En clair, c’est un signal d’alerte qu’envoie l’Insee : malgré les rodomontades de François Hollande, qui annonce périodiquement une inversion de la courbe du chômage ou une reprise économique, l’économie française est plus que jamais dans le fond du trou.
À cela, il y a deux raisons principales, l’une qui tient à la situation propre de la France, la seconde à son environnement européen.
Comment croire en effet le gouvernement socialiste quand il pressent un frémissement de l’activité qui pourrait se confirmer en 2015 ? Dans le cas de la conjoncture française, tout atteste que les courroies d’entraînement de la croissance sont à l’arrêt. Il suffit de poursuivre la lecture de cette note de l’Insee pour en trouver la confirmation.

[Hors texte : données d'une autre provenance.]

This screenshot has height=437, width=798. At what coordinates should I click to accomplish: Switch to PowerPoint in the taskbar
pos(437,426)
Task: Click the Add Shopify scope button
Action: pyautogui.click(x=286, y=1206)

D’abord, malgré les quelque 40 milliards d’euros du « choc de compétitivité » puis du pacte de responsabilité déversés sans la moindre contrepartie sur les entreprises, celles-ci n’ont pas le moins du monde recommencé à investir ou à embaucher. Dans le cas de l’investissement, c’est même plus grave que cela : l’investissement va encore baisser en 2014 de – 0,6 %. Quant à l’emploi, même tendance récessive : « Avec l’atonie de l’activité, l’emploi marchand reculerait de nouveau au second semestre 2014 (– 26 000 par trimestre en moyenne) », écrit l’Insee.
Et puis l’autre courroie d’entraînement de la croissance qu’est la consommation des ménages est, elle aussi, totalement grippée. La consommation des ménages connaîtrait en effet, elle aussi, une croissance quasi nulle (+ 0,1 %) en 2014. Ce qui en vérité est tout sauf une surprise, du fait notamment des avancées ininterrompues du chômage et des évolutions très défavorables du pouvoir d’achat.
Comme le montre le tableau ci-dessous, le pouvoir d’achat du revenu disponible brut des ménages continuerait d’évoluer de manière très défavorable.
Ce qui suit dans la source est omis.